| Textauszug |

Insgesamt rund freie 20 Plätze

Der Weg von der Idee zur Verwirklichung des Projekts war kurz. Ende 2020 stellte das Paar Hennig-Baumgarten seinen Plan bei der Gemeinde vor, im Frühjahr 2021 begannen die Planungen – und bereits im März 2022 startete für die ersten vier Kinder das Kindergartenjahr auf dem Ritzelshof. Insgesamt sind an die 20 Plätze frei. Die Anmeldungen laufen. Das alte Häuschen, in dem die Kita heute untergebracht ist, sei früher Wohnstätte für unverheiratete Tanten gewesen, erzählt Andreas Baumgarten. Für die Kita wurden das Dach sowie die Innenräume im Erdgeschoss saniert, letzteres dient als Aufenthaltsort bei schlechtem Wetter und zum Aufwärmen. Hier sieht es aus wie in Astrid Lindgrens Bullerbü-Büchern. Die meiste Zeit sind die Kinder aber draußen an der frischen Luft mit den Erzieherinnen, die bei der Gemeinde angestellt sind. Da werden Feld-Tage geplant, auf Erdhaufen geklettert, beim Gärtnern geholfen oder auch der Schweinestall besucht.

„Eine wichtige Frage als Betrieb ist: Wie kann ich Öffentlichkeitsarbeit machen, wenn die Landwirtschaft immer mehr aus der Mitte der Gesellschaft verschwindet und an den Ortsrändern angesiedelt ist“, sagte Lena Hennig, die sich im Main-Kinzig-Kreis unter anderem für das Projekt „Bauernhof als Klassenzimmer“ engagiert, zu den Beweggründen.

Kontakt zur Landwirtschaft ist nicht selbstverständlich

Bürgermeisterin Kram begrüßt das Engagement auf dem Ritzelshof. „Kinder haben heute nicht mehr automatisch Berührungspunkte mit Natur und Landwirtschaft so wie das früher war. Das Wissen um natürliche Kreisläufe geht dadurch verloren. Mit der Bauernhof-Kita möchten wir dieser Bewegung entgegenwirken und das muss bei den Kleinsten anfangen“, sagt sie. Und so kommen die Kita-Kinder mit Pflanzen, Boden, Wasser in Berührung, machen eigene Erfahrungen rund um Natur und Landwirtschaft und deren Zusammenspiel. Das ist auch Lena Hennig und Andreas Baumgarten in eigener Sache wichtig. Ihr dreijähriger Sohn Ole besucht ebenfalls die Kita.

[Daten zur Verortung per Pixelkoordinaten]

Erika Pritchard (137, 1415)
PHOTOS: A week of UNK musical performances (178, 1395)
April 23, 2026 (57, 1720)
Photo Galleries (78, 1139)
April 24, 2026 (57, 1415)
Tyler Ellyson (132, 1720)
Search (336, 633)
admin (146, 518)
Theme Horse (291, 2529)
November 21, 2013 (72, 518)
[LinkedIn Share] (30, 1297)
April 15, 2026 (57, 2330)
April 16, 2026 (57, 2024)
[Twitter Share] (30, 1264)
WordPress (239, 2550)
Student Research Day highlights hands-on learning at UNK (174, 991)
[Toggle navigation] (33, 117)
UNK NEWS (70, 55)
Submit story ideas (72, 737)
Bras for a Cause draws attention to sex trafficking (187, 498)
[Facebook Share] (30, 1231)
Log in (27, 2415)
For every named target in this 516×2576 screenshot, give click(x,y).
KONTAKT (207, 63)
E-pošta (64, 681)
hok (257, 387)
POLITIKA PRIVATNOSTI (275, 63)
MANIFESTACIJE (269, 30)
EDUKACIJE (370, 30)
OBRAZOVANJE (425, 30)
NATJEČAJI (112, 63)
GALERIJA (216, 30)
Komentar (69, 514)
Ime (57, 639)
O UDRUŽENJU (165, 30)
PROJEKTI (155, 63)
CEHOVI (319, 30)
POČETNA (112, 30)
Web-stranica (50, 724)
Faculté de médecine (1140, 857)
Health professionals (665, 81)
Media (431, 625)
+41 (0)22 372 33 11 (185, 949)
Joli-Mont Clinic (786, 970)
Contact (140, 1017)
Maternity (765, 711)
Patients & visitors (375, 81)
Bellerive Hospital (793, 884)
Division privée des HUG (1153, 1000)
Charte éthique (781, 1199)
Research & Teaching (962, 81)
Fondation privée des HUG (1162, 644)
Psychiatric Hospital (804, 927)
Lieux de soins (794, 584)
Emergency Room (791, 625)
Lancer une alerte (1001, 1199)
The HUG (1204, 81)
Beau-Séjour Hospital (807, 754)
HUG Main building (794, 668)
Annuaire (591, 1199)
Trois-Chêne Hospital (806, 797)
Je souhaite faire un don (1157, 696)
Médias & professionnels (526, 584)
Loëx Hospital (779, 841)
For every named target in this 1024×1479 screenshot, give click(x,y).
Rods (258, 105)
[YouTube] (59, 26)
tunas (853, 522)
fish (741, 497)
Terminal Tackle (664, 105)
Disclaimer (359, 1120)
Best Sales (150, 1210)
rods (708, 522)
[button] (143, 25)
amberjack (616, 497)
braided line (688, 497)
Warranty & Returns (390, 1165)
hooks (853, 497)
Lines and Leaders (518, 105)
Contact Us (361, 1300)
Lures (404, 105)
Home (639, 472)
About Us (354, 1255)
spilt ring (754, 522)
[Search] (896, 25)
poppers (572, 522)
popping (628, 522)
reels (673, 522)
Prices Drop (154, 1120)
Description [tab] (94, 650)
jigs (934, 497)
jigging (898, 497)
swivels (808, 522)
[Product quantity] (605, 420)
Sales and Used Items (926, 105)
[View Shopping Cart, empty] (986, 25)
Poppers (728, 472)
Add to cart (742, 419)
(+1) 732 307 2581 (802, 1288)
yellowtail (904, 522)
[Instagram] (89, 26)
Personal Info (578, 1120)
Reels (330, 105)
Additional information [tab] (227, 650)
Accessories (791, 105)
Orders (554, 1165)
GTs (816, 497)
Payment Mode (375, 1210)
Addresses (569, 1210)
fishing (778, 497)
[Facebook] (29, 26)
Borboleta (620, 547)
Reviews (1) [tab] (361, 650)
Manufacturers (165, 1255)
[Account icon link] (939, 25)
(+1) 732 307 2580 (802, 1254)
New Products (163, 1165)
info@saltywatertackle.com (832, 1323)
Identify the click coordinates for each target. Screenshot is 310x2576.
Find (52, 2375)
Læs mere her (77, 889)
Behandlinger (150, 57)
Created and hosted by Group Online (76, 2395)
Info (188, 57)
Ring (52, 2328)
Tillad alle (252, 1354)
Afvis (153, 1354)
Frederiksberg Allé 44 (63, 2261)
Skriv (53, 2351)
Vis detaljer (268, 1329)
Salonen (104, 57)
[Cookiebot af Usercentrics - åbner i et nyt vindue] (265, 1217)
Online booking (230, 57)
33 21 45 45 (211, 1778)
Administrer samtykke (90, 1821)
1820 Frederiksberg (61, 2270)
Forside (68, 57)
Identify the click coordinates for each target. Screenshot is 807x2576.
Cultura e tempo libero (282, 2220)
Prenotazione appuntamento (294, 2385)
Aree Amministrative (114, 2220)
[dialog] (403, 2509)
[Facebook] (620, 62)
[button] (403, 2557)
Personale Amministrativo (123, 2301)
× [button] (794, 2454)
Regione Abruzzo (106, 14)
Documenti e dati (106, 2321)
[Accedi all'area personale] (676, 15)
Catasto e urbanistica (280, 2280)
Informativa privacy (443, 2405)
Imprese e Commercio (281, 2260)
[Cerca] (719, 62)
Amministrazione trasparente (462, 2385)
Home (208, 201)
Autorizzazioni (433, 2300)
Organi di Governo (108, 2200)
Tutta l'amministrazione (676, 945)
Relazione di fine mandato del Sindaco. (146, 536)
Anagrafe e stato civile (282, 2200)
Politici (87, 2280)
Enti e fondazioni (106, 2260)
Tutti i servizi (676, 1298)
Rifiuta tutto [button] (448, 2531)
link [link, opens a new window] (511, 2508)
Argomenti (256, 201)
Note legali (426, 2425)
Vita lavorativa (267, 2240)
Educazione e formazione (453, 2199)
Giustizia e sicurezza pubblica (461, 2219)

| Ziel der Aufgabe |
Beantworte anhand des Textes über die Bauernhof-Kita:
(a) Wann begann das Kindergartenjahr für die ersten Kinder auf dem Ritzelshof, und wie viele waren es?
(b) Bei wem sind die Erzieherinnen angestellt?
(c) Wie heißt der Sohn von Lena Hennig und Andreas Baumgarten, und wie alt ist er?

| Lösung |
(a) Im März 2022, für vier Kinder.
(b) Bei der Gemeinde.
(c) Er heißt Ole und ist drei Jahre alt.